Stored data entries
Content starts
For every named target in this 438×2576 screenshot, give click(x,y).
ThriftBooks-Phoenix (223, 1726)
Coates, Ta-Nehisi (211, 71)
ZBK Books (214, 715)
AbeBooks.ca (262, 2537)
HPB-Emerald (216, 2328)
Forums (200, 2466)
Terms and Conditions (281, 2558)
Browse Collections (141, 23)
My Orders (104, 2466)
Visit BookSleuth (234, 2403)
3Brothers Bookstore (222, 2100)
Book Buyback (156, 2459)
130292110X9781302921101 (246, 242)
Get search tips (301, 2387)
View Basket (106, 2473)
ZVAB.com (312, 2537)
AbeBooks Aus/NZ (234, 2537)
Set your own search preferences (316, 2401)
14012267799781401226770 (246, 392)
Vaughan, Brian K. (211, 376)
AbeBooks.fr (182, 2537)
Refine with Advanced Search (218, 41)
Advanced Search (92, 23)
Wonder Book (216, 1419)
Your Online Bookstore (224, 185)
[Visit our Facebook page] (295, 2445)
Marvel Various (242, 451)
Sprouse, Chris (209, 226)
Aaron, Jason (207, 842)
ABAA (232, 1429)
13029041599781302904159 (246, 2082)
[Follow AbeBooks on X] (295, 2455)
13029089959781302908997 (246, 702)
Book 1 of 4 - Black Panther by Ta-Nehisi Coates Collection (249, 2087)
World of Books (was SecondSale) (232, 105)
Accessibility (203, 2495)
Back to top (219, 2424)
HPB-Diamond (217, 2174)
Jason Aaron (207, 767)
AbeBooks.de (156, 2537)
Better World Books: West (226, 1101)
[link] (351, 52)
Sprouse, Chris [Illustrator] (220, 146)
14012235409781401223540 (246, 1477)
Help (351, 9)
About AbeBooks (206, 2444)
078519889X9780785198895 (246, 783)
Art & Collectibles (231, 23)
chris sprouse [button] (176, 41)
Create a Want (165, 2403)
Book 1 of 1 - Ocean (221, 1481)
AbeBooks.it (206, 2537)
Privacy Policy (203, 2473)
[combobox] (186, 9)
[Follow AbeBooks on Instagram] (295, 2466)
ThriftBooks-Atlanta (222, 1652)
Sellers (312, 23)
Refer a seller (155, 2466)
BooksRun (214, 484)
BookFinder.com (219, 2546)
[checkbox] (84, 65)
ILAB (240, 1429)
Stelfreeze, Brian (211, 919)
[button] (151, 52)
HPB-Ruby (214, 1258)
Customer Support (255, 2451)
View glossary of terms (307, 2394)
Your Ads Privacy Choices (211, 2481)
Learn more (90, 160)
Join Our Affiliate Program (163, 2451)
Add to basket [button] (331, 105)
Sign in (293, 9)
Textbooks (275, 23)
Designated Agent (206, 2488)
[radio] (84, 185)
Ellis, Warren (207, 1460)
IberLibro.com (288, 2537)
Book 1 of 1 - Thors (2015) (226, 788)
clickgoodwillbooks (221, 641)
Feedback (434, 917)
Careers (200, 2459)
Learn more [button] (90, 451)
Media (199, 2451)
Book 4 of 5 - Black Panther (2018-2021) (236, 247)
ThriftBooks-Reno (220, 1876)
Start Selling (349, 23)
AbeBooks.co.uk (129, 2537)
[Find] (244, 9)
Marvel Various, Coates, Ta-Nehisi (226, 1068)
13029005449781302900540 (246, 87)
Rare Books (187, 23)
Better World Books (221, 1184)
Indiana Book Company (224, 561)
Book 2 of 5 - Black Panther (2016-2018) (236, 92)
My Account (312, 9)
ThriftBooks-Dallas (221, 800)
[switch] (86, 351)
Content ends
→ Description of the task
Please transcribe only the lines in the records above running from the line that has "Visit BookSleuth (234, 2403)" through the line that has "14012267799781401226770 (246, 392)", both included, exactly as they appear.

→ Answer to this problem
Visit BookSleuth (234, 2403)
3Brothers Bookstore (222, 2100)
Book Buyback (156, 2459)
130292110X9781302921101 (246, 242)
Get search tips (301, 2387)
View Basket (106, 2473)
ZVAB.com (312, 2537)
AbeBooks Aus/NZ (234, 2537)
Set your own search preferences (316, 2401)
14012267799781401226770 (246, 392)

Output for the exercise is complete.